The event, attended by about 200 students and community members, was organized by the Muslim-cultural Students Association. Educator and writer Hind Makki moderated as Imam Suhaib Webb, journalist Haroon Moghul and playwright Wajahat Ali attempted to answer the question of whether religion still matters in the post-modern world.
Moghul opened the discussion by coming straight out and answering that it does not. Despite being religious himself, he said that given religion’s trajectory in America and the western world, it is becoming increasingly easier to envision a world in which God plays no defining role.
“For people who define themselves by faith … the idea of orienting yourself around God will become more and more ridiculous,” he said.
Moghul argued that people are no longer connecting with religion in its traditional, institutionalized form, and the idea of religion as a moral discourse has collapsed. However, he offered hope to the audience by saying that the rise of atheism forces those who are religious to think more deeply about their beliefs.

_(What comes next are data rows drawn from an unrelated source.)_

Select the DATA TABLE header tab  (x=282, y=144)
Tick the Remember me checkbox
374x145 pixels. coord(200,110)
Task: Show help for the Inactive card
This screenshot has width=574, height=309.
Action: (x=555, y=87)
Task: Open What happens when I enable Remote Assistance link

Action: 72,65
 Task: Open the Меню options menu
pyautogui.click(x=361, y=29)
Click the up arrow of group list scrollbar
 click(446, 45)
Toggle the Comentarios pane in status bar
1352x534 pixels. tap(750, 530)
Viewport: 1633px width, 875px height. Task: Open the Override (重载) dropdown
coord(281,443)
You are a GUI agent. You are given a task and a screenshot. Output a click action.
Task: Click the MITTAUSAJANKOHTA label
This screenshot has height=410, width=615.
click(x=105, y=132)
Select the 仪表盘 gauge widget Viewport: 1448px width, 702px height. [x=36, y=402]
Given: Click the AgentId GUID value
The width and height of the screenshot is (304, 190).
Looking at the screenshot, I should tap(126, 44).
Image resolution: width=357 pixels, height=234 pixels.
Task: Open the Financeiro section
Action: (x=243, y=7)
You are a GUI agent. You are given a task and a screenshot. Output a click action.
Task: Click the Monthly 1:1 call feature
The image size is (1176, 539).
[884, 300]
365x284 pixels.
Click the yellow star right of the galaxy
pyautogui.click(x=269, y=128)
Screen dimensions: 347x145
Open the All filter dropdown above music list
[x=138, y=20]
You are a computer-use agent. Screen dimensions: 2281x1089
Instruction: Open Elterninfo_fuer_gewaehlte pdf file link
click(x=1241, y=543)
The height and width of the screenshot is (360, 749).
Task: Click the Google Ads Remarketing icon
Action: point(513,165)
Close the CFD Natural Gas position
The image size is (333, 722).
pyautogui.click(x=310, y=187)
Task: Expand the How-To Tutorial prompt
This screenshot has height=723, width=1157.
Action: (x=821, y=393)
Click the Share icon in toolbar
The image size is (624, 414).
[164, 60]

“It’s kind of liberating,” he said. “You are forced to ask yourself why you do what you do. … Define what religion really means to you.”
Ali, a host on Al Jazeera America, echoed Moghul’s concerns.
“If religion in the post-modern world was an iPhone app, it would be Apple maps — it’s glitchy … and it leads you in the wrong direction,” he said.
Ali said the problem is not a lack of faith among young people. Citing a recent Gallup poll, he argued that millennials believe in a god but prefer being atheist or agnostic over taking part in any specific religion. Ali further asserted that the religions themselves are at fault for focusing too much on rules and exclusivity and not enough on community and openness.
“Instead of being open houses of worship that nurture the spirit of faith … religion is now a self-isolating cocoon for the elite,” he said.
Webb, a Muslim religious leader, said the solution to the problem of religion’s declining relevancy in the 21st century is to draw a distinction between faith and religion.
“It’s about a community transformation,” he said. “We need to reconstruct our communities to be based on faith instead of religion.”
As religion exists now, there is too much emphasis on fear mongering and preserving the status quo, he said.
“Everything becomes a sense of fear, and that leads to peddling a theology that’s extremely cheap,” Webb said.
The panel ended with a brief question-and-answer session during which Makki asked the three speakers questions submitted by the audience.
McCormick senior Jahan Alam, who attended the panel, said he appreciated the diversity of the speakers. Webb is a convert to Islam, and Ali is a Muslim American of Pakistani descent.
“It was good in the sense that it wasn’t specifically about Islam, and everyone had their own perspectives,” he said. “But even with the different perspectives, they all shared the same message of what was important in life, not just religion but faith.”